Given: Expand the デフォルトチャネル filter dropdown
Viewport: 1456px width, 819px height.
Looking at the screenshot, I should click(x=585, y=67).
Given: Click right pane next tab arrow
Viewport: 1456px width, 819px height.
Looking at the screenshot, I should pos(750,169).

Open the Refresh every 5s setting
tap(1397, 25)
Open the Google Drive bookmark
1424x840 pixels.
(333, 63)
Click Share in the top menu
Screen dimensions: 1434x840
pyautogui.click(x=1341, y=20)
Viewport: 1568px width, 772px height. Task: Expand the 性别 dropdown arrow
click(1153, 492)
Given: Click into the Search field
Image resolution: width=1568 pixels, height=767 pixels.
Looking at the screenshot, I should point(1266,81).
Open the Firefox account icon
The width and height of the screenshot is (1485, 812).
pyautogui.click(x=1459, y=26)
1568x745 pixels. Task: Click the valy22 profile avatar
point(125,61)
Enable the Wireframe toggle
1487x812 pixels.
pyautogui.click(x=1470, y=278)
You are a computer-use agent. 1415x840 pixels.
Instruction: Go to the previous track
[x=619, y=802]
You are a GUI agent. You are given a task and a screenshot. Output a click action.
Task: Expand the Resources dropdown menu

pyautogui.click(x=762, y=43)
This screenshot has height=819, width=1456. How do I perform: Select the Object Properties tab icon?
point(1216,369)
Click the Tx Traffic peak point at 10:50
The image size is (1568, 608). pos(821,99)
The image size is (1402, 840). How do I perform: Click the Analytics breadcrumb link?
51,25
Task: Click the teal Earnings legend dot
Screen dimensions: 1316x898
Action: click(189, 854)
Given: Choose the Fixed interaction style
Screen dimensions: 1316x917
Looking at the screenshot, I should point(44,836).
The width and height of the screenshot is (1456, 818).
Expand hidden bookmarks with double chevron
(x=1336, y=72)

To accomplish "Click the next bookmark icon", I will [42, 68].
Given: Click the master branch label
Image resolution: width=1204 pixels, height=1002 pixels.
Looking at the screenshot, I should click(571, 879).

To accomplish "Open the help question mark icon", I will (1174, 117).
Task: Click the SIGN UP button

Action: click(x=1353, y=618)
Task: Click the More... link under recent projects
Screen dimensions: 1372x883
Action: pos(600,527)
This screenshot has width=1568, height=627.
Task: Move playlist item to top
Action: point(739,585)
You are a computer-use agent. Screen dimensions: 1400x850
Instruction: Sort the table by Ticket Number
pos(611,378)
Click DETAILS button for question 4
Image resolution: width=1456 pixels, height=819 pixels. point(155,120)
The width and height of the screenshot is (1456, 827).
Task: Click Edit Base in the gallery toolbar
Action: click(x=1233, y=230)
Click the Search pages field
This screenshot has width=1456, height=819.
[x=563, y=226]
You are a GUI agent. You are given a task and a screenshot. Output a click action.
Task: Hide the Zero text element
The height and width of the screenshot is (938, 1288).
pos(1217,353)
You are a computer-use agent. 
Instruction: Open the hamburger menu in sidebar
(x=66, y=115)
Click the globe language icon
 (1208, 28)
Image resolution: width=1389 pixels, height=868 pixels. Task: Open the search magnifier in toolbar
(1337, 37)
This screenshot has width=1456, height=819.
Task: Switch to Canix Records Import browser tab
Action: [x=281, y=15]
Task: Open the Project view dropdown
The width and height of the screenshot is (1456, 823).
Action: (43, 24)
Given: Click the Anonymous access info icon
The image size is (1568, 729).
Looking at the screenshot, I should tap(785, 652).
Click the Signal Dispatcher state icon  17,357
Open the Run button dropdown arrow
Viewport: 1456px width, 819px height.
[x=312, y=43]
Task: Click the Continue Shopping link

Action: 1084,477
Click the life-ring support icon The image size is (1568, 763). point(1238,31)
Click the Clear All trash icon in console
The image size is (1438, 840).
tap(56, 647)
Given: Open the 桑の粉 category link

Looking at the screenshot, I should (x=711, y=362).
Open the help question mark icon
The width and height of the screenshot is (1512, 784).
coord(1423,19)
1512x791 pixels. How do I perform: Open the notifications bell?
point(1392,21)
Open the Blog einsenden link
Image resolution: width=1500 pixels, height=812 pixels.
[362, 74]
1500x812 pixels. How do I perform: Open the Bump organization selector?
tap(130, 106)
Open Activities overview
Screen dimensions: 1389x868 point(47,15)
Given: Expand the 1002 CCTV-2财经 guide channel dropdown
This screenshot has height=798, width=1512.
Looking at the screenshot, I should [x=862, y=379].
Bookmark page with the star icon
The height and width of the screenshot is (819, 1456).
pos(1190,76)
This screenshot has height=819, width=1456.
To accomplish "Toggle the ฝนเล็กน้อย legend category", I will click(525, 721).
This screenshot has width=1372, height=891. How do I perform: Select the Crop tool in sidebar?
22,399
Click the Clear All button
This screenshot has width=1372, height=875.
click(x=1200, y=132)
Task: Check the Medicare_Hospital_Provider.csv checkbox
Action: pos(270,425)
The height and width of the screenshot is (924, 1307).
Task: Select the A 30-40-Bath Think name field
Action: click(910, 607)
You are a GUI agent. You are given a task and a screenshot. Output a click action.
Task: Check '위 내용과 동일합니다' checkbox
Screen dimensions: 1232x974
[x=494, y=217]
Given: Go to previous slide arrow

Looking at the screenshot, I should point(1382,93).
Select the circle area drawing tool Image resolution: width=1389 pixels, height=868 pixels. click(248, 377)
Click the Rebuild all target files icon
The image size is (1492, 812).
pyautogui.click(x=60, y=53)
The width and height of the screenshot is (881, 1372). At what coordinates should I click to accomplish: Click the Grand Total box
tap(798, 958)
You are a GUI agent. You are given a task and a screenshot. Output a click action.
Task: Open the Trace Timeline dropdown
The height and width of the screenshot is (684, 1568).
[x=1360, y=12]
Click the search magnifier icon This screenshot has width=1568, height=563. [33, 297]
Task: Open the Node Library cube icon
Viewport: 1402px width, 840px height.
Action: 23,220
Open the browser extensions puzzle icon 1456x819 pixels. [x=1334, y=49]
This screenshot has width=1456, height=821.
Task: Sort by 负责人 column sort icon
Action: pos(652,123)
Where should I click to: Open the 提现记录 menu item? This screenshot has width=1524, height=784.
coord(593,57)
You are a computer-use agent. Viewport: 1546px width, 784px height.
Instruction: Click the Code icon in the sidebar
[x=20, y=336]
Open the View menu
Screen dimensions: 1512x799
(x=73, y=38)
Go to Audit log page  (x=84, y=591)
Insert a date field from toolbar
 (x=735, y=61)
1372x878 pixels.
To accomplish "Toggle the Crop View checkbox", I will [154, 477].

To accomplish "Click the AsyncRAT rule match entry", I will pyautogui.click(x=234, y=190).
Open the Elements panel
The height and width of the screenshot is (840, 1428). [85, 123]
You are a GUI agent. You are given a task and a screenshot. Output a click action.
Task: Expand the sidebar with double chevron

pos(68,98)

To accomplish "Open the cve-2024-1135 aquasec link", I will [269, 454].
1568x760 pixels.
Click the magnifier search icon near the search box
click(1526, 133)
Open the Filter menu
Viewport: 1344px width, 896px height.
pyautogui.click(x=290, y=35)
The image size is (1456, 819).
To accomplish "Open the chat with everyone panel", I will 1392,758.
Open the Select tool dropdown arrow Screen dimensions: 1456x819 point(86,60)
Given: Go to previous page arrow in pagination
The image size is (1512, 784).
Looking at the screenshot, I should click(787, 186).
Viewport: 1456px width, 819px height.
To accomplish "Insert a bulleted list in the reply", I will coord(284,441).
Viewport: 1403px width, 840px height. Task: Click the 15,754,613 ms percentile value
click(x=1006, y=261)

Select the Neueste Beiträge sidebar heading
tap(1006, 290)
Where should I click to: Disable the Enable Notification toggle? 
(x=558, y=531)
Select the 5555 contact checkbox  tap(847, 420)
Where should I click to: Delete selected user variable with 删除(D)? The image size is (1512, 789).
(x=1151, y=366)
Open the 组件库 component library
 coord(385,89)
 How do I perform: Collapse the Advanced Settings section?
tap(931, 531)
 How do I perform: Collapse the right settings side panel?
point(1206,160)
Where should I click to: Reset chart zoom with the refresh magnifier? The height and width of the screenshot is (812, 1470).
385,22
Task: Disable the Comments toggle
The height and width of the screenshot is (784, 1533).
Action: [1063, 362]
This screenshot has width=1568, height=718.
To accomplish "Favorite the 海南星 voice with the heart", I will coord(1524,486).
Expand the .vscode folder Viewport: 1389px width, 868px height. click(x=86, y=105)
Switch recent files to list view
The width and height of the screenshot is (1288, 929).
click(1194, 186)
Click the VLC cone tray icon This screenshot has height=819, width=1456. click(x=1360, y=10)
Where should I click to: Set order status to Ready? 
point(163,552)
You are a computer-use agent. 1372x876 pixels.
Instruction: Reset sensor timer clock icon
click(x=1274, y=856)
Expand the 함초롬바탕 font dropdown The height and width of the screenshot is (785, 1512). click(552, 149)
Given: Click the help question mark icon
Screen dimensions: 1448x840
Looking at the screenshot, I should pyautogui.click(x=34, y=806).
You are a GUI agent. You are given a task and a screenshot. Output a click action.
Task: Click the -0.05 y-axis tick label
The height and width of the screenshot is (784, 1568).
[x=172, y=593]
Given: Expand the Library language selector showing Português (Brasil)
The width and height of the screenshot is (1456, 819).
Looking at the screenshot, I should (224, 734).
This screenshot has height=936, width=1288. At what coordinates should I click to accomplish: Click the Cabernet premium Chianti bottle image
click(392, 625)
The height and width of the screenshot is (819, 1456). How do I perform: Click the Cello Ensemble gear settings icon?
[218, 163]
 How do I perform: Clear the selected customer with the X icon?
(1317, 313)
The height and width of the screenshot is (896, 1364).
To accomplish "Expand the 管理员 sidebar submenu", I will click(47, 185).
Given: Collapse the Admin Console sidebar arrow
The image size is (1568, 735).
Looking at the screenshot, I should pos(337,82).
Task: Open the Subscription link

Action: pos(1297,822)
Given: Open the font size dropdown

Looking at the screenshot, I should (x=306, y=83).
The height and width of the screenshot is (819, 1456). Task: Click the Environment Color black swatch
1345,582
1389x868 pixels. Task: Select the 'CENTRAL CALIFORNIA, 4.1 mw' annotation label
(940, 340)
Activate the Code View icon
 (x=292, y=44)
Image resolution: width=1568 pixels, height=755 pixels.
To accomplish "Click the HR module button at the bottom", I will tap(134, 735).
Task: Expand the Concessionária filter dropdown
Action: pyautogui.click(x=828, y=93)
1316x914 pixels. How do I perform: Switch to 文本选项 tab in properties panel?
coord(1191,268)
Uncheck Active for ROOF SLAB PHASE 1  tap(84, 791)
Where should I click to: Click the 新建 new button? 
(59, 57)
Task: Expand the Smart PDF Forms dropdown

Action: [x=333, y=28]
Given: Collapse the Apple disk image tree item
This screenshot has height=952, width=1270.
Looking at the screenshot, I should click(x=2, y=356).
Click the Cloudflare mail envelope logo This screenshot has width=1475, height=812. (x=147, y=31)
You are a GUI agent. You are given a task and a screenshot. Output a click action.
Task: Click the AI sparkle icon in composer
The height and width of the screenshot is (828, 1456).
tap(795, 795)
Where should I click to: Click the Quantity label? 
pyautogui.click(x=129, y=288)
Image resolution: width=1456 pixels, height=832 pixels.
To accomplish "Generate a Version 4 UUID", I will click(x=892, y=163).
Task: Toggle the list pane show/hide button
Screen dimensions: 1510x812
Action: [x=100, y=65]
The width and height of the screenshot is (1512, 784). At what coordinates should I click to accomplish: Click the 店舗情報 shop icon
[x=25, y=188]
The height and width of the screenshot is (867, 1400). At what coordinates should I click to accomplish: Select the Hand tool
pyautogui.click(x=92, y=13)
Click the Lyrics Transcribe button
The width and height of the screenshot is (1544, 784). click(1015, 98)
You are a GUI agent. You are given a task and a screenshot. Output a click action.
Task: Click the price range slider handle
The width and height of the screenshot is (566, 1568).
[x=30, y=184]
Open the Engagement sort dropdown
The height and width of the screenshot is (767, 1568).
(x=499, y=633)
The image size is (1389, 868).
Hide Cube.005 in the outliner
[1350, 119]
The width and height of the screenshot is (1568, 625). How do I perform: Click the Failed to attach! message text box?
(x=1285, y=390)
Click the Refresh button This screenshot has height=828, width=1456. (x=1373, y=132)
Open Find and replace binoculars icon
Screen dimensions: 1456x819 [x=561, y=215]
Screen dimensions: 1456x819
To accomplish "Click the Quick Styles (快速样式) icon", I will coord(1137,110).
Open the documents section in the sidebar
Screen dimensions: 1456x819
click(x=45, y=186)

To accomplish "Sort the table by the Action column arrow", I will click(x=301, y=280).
*-*-*
▸ WHAT NEEDS TO BE DONE:
Across all of the records above, how many lines include the string "computer"? Answer with one number only.

▸ REPLY:
5